Work to be completed:
Please render the items below as a JSON list of strings, one string for each line, leaving out blank lines.

Data in this exercise:
____
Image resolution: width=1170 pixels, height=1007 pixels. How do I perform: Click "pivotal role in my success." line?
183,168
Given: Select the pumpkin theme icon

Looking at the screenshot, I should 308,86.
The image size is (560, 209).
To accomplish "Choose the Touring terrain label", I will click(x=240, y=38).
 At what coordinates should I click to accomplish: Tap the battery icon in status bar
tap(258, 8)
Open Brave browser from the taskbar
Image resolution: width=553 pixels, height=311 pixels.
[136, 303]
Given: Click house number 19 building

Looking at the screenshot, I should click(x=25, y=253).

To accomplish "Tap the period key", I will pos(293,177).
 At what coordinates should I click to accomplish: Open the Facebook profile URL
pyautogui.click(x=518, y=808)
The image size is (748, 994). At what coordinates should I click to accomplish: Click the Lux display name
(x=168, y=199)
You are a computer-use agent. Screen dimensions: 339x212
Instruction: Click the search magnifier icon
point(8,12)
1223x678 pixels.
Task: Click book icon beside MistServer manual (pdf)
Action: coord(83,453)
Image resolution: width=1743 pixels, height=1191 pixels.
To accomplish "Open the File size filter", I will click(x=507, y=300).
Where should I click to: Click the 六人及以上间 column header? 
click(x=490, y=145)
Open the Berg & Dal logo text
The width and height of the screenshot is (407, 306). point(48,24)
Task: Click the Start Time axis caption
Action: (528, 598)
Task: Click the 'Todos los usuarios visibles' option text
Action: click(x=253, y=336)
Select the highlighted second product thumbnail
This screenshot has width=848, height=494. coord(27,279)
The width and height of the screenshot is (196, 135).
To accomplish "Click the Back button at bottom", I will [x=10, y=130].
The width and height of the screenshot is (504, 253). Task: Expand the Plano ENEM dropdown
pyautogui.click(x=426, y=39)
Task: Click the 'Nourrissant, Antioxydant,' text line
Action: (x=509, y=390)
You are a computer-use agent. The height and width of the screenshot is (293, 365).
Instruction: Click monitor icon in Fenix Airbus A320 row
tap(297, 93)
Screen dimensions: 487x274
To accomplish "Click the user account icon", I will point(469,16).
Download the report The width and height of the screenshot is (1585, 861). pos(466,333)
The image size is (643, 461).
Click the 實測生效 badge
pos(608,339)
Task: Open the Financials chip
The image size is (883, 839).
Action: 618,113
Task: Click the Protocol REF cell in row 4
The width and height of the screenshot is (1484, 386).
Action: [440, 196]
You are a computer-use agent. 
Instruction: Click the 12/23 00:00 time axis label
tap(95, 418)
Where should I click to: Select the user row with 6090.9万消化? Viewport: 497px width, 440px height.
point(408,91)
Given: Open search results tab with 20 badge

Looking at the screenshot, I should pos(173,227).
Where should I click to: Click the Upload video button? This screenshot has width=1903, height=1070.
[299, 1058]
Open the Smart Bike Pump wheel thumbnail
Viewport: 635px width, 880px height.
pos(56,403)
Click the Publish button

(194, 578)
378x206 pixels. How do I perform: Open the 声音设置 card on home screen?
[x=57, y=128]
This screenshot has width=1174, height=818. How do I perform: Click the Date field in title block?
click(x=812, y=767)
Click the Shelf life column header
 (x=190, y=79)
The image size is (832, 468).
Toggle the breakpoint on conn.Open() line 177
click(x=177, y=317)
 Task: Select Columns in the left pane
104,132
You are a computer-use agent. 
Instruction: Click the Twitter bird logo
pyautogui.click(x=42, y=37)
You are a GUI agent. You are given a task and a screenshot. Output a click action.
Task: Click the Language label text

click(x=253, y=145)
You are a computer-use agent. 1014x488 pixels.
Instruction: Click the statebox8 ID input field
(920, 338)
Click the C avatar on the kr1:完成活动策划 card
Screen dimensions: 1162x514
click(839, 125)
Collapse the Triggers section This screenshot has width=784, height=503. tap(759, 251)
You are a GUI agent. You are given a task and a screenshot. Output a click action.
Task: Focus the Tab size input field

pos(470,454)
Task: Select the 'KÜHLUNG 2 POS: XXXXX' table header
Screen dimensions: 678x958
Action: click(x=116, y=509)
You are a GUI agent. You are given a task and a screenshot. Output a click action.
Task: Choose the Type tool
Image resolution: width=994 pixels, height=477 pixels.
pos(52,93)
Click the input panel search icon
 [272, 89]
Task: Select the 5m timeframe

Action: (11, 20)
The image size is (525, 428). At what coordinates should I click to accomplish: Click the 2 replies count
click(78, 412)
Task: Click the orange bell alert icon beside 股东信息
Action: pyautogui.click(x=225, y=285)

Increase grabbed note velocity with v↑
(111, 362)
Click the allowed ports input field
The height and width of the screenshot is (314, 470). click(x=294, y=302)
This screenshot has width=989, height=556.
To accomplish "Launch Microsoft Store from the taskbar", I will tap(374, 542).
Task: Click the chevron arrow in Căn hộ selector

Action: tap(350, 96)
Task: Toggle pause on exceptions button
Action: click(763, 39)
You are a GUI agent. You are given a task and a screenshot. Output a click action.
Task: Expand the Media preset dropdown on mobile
____
Answer to the exercise:
[
  "Image resolution: width=1170 pixels, height=1007 pixels. How do I perform: Click \"pivotal role in my success.\" line?",
  "183,168",
  "Given: Select the pumpkin theme icon",
  "Looking at the screenshot, I should 308,86.",
  "The image size is (560, 209).",
  "To accomplish \"Choose the Touring terrain label\", I will click(x=240, y=38).",
  " At what coordinates should I click to accomplish: Tap the battery icon in status bar",
  "tap(258, 8)",
  "Open Brave browser from the taskbar",
  "Image resolution: width=553 pixels, height=311 pixels.",
  "[136, 303]",
  "Given: Click house number 19 building",
  "Looking at the screenshot, I should click(x=25, y=253).",
  "To accomplish \"Tap the period key\", I will pos(293,177).",
  " At what coordinates should I click to accomplish: Open the Facebook profile URL",
  "pyautogui.click(x=518, y=808)",
  "The image size is (748, 994). At what coordinates should I click to accomplish: Click the Lux display name",
  "(x=168, y=199)",
  "You are a computer-use agent. Screen dimensions: 339x212",
  "Instruction: Click the search magnifier icon",
  "point(8,12)",
  "1223x678 pixels.",
  "Task: Click book icon beside MistServer manual (pdf)",
  "Action: coord(83,453)",
  "Image resolution: width=1743 pixels, height=1191 pixels.",
  "To accomplish \"Open the File size filter\", I will click(x=507, y=300).",
  "Where should I click to: Click the 六人及以上间 column header? ",
  "click(x=490, y=145)",
  "Open the Berg & Dal logo text",
  "The width and height of the screenshot is (407, 306). point(48,24)",
  "Task: Click the Start Time axis caption",
  "Action: (528, 598)",
  "Task: Click the 'Todos los usuarios visibles' option text",
  "Action: click(x=253, y=336)",
  "Select the highlighted second product thumbnail",
  "This screenshot has width=848, height=494. coord(27,279)",
  "The width and height of the screenshot is (196, 135).",
  "To accomplish \"Click the Back button at bottom\", I will [x=10, y=130].",
  "The width and height of the screenshot is (504, 253). Task: Expand the Plano ENEM dropdown",
  "pyautogui.click(x=426, y=39)",
  "Task: Click the 'Nourrissant, Antioxydant,' text line",
  "Action: (x=509, y=390)",
  "You are a computer-use agent. The height and width of the screenshot is (293, 365).",
  "Instruction: Click monitor icon in Fenix Airbus A320 row",
  "tap(297, 93)",
  "Screen dimensions: 487x274",
  "To accomplish \"Click the user account icon\", I will point(469,16).",
  "Download the report The width and height of the screenshot is (1585, 861). pos(466,333)",
  "The image size is (643, 461).",
  "Click the 實測生效 badge",
  "pos(608,339)",
  "Task: Open the Financials chip",
  "The image size is (883, 839).",
  "Action: 618,113",
  "Task: Click the Protocol REF cell in row 4",
  "The width and height of the screenshot is (1484, 386).",
  "Action: [440, 196]",
  "You are a computer-use agent. ",
  "Instruction: Click the 12/23 00:00 time axis label",
  "tap(95, 418)",
  "Where should I click to: Select the user row with 6090.9万消化? Viewport: 497px width, 440px height.",
  "point(408,91)",
  "Given: Open search results tab with 20 badge",
  "Looking at the screenshot, I should pos(173,227).",
  "Where should I click to: Click the Upload video button? This screenshot has width=1903, height=1070.",
  "[299, 1058]",
  "Open the Smart Bike Pump wheel thumbnail",
  "Viewport: 635px width, 880px height.",
  "pos(56,403)",
  "Click the Publish button",
  "(194, 578)",
  "378x206 pixels. How do I perform: Open the 声音设置 card on home screen?",
  "[x=57, y=128]",
  "This screenshot has width=1174, height=818. How do I perform: Click the Date field in title block?",
  "click(x=812, y=767)",
  "Click the Shelf life column header",
  " (x=190, y=79)",
  "The image size is (832, 468).",
  "Toggle the breakpoint on conn.Open() line 177",
  "click(x=177, y=317)",
  " Task: Select Columns in the left pane",
  "104,132",
  "You are a computer-use agent. ",
  "Instruction: Click the Twitter bird logo",
  "pyautogui.click(x=42, y=37)",
  "You are a GUI agent. You are given a task and a screenshot. Output a click action.",
  "Task: Click the Language label text",
  "click(x=253, y=145)",
  "You are a computer-use agent. 1014x488 pixels.",
  "Instruction: Click the statebox8 ID input field",
  "(920, 338)",
  "Click the C avatar on the kr1:完成活动策划 card",
  "Screen dimensions: 1162x514",
  "click(839, 125)",
  "Collapse the Triggers section This screenshot has width=784, height=503. tap(759, 251)",
  "You are a GUI agent. You are given a task and a screenshot. Output a click action.",
  "Task: Focus the Tab size input field",
  "pos(470,454)",
  "Task: Select the 'KÜHLUNG 2 POS: XXXXX' table header",
  "Screen dimensions: 678x958",
  "Action: click(x=116, y=509)",
  "You are a GUI agent. You are given a task and a screenshot. Output a click action.",
  "Task: Choose the Type tool",
  "Image resolution: width=994 pixels, height=477 pixels.",
  "pos(52,93)",
  "Click the input panel search icon",
  " [272, 89]",
  "Task: Select the 5m timeframe",
  "Action: (11, 20)",
  "The image size is (525, 428). At what coordinates should I click to accomplish: Click the 2 replies count",
  "click(78, 412)",
  "Task: Click the orange bell alert icon beside 股东信息",
  "Action: pyautogui.click(x=225, y=285)",
  "Increase grabbed note velocity with v↑",
  "(111, 362)",
  "Click the allowed ports input field",
  "The height and width of the screenshot is (314, 470). click(x=294, y=302)",
  "This screenshot has width=989, height=556.",
  "To accomplish \"Launch Microsoft Store from the taskbar\", I will tap(374, 542).",
  "Task: Click the chevron arrow in Căn hộ selector",
  "Action: tap(350, 96)",
  "Task: Toggle pause on exceptions button",
  "Action: click(763, 39)",
  "You are a GUI agent. You are given a task and a screenshot. Output a click action.",
  "Task: Expand the Media preset dropdown on mobile"
]